**WHAT THE TASK ASKS:**
Pull every line containing "computer" out of the listing below.

*** Begin section ***

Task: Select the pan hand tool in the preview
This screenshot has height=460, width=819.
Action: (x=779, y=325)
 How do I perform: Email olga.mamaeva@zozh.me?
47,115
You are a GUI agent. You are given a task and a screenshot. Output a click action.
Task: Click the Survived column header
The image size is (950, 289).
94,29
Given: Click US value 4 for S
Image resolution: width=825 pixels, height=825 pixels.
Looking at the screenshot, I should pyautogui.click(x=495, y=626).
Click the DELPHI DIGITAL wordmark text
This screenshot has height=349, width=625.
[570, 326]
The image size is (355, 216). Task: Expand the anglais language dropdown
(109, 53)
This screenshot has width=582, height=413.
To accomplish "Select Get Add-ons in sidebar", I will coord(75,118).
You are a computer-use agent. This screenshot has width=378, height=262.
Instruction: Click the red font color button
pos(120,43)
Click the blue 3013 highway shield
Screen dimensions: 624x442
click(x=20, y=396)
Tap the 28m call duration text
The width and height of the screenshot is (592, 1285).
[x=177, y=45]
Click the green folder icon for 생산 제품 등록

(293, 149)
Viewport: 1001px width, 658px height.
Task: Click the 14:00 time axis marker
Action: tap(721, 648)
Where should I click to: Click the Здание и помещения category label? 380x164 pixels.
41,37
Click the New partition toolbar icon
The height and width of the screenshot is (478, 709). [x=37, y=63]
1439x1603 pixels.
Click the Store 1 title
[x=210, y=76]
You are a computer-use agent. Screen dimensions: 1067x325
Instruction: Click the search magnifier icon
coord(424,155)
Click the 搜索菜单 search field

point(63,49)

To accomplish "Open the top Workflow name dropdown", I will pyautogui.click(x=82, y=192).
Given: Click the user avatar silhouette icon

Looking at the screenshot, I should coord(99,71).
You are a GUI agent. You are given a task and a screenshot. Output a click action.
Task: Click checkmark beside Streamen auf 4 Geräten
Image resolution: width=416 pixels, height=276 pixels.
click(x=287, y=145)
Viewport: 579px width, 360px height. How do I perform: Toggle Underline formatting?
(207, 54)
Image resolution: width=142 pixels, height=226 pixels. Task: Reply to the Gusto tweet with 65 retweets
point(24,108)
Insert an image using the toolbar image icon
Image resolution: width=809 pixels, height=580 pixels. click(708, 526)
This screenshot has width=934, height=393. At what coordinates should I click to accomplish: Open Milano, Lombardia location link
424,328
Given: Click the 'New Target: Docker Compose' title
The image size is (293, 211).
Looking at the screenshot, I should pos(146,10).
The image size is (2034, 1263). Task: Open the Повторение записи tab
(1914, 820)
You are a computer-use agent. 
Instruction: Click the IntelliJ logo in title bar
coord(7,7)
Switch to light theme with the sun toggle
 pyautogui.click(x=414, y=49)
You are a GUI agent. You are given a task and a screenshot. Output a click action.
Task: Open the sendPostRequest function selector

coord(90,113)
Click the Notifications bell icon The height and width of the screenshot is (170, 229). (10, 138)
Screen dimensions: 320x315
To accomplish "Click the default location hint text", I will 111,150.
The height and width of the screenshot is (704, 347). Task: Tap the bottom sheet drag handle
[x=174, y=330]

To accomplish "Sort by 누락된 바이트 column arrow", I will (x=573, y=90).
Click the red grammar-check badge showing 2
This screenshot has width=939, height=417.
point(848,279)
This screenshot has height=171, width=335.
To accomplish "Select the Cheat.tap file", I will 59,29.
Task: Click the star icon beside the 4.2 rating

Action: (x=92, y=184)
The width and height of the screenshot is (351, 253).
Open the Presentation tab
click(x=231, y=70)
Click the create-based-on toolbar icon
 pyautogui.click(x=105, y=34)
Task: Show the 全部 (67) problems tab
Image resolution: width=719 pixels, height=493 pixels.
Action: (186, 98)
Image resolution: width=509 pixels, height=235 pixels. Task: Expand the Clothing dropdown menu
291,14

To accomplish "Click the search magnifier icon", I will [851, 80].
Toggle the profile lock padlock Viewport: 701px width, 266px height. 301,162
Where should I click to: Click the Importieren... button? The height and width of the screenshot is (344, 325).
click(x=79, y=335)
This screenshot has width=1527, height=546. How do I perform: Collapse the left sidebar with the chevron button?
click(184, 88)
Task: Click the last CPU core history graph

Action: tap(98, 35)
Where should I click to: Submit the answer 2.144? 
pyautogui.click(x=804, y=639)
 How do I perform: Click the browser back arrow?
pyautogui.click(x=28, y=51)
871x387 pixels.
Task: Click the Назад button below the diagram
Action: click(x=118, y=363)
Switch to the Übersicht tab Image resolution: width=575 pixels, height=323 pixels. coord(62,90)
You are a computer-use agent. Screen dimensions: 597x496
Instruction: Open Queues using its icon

*** End section ***

**TASK OUTPUT:**
You are a computer-use agent. This screenshot has width=378, height=262.
You are a computer-use agent. Screen dimensions: 1067x325
You are a computer-use agent. 
You are a computer-use agent. Screen dimensions: 597x496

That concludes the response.